En dépit de la crise, les Français n’ont pas abandonné leur projet immobilier. Ainsi, les prix des biens, qu’il s’agisse d’appartements ou de maisons, ont continué à augmenter en 2020. Les tarifs les plus élevés ont notamment été relevés dans les villes de taille intermédiaire telles que Limoges, Mulhouse ou encore Orléans.

En 2020, les prix dans l'immobilier ont bondi en moyenne de 6,5 %. Contre toute attente, les grandes agglomérations n'ont pas affiché les tarifs les plus chers. En effet, elles ont été devancées par les villes de taille intermédiaire. Les primes d'assurance habitation ont-elles également été plus élevées dans ces dernières ?

D'après les chiffres de SeLoger, la hausse la plus importante des prix au mètre carré a été constatée à Mulhouse. En décembre 2020, elle s'y est élevée à 16,5 % en un an. Suivent Angers et Limoges, qui ont chacune enregistré une augmentation de 16,4 %, puis Orléans, où la progression s'est établie à 16,1 %.


Une hausse de prix liée au manque de stocks

Après les communes de taille intermédiaire, les prix les plus chers en matière d'immobilier ont été retrouvés dans les villes plus grandes et les premières métropoles régionales. Par exemple, les tarifs se sont accrus de 12,2 % en un an à Montreuil. À Metz, la hausse s'est chiffrée à 12,1 %. Elle s'est établie à 11,9 % à Nantes ou encore à 11,8 % à Lyon. Selon SeLoger, la flambée des prix s'explique par la raréfaction des biens disponibles. En effet, dans les moyennes comme dans les grandes villes, l'offre n'arrive pas à satisfaire la demande.

Dans les communes dont le nombre d'habitants est supérieur à 100 000, la progression la moins marquée a été retrouvée à Boulogne-Billancourt. Le prix du mètre carré y a seulement augmenté de 4,3 %. La hausse de tarifs constatée depuis plusieurs années à Bordeaux semble également ralentir. Elle s'est établie à 4,4 % en 2020.

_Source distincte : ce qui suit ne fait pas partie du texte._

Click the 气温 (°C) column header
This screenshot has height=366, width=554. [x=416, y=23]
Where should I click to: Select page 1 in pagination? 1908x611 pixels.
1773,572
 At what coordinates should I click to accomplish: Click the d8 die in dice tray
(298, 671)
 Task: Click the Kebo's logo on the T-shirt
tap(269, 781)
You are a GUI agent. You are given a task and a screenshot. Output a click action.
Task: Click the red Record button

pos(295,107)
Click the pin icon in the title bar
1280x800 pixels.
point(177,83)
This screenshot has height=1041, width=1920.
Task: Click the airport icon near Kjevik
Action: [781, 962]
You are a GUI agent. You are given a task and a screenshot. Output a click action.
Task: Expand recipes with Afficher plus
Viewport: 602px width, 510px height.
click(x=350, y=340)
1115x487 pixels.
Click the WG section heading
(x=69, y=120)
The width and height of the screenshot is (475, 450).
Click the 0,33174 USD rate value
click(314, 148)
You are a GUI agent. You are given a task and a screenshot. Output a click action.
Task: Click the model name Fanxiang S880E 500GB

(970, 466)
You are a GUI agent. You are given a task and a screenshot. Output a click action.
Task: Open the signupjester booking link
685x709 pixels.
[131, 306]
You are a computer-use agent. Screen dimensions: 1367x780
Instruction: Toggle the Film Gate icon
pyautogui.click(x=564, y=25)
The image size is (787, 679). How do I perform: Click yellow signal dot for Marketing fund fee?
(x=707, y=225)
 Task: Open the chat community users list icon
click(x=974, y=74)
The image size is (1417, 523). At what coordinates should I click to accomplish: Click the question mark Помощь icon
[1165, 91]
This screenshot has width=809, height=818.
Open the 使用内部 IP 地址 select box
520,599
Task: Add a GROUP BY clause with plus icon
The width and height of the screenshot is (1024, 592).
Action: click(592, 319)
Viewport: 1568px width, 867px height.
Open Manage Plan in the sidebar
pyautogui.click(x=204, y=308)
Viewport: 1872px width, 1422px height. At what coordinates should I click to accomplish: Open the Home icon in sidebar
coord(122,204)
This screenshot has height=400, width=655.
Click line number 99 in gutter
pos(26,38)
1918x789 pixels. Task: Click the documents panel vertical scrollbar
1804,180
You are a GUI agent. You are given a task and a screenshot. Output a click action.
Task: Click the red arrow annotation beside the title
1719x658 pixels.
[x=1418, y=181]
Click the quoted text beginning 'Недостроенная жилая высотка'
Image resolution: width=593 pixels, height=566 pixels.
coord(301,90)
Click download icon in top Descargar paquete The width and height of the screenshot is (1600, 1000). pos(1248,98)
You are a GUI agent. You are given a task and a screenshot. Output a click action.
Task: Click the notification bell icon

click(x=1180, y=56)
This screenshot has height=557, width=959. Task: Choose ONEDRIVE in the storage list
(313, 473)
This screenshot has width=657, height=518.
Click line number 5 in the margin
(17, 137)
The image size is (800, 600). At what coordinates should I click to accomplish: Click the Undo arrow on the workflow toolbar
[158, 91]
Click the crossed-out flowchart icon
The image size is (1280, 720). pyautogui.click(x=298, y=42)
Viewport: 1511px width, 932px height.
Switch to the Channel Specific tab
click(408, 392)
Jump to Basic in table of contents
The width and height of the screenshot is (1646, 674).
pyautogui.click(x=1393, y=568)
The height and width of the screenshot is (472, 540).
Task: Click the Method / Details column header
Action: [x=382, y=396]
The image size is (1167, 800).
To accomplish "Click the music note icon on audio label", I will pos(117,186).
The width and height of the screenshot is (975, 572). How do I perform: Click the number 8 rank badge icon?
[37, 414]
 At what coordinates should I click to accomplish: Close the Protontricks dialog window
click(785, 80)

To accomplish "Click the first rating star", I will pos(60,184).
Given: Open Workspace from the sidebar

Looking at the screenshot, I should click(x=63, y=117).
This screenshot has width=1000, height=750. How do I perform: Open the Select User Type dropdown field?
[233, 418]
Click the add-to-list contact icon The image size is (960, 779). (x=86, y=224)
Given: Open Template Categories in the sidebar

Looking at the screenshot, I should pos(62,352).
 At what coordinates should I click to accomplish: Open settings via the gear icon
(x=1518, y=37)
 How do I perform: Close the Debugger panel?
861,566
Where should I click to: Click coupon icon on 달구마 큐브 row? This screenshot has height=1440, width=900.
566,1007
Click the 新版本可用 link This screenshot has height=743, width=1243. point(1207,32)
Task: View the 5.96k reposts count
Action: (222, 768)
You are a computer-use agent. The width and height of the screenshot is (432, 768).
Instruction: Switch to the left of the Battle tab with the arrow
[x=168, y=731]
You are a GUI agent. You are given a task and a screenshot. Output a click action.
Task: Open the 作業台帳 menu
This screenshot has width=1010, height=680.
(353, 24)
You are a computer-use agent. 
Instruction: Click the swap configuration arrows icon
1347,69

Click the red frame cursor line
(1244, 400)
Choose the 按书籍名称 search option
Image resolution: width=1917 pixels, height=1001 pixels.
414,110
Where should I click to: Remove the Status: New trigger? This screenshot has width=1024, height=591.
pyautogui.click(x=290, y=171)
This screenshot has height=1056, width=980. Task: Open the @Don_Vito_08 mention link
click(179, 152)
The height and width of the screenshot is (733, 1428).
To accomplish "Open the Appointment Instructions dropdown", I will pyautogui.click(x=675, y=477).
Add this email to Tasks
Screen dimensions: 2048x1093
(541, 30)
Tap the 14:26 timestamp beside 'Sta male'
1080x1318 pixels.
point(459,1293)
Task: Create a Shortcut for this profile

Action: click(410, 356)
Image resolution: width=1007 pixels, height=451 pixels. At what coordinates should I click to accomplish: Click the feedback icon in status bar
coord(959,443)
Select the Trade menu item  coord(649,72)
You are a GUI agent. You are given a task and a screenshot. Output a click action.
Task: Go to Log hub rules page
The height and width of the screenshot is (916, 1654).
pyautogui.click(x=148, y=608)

Des projets peu impactés par la crise sanitaire et économique

La Fnaim (Fédération nationale de l'immobilier) estime à 980 000 le nombre de logements anciens vendus en 2020. Ce niveau côtoie les records historiques. Les deux confinements n'ont donc pas empêché les Français de concrétiser leur projet immobilier. En revanche, la crise sanitaire a modifié les priorités des acquéreurs. Ces derniers privilégient désormais plutôt les biens spacieux et dotés d'un espace extérieur.

Concernant les tarifs, les notaires prévoyaient une augmentation de 6,6 % en un an pour les appartements à la fin du mois de décembre 2020. Du côté des maisons, la hausse était estimée à 6,1 %. Ainsi, l'augmentation des prix dans l'immobilier se poursuit en France. Au quatrième trimestre 2019, elle avait déjà atteint 5,2 % en un an pour les appartements, contre 2,6 % pour les maisons. Ces données ont été fournies par l'Insee.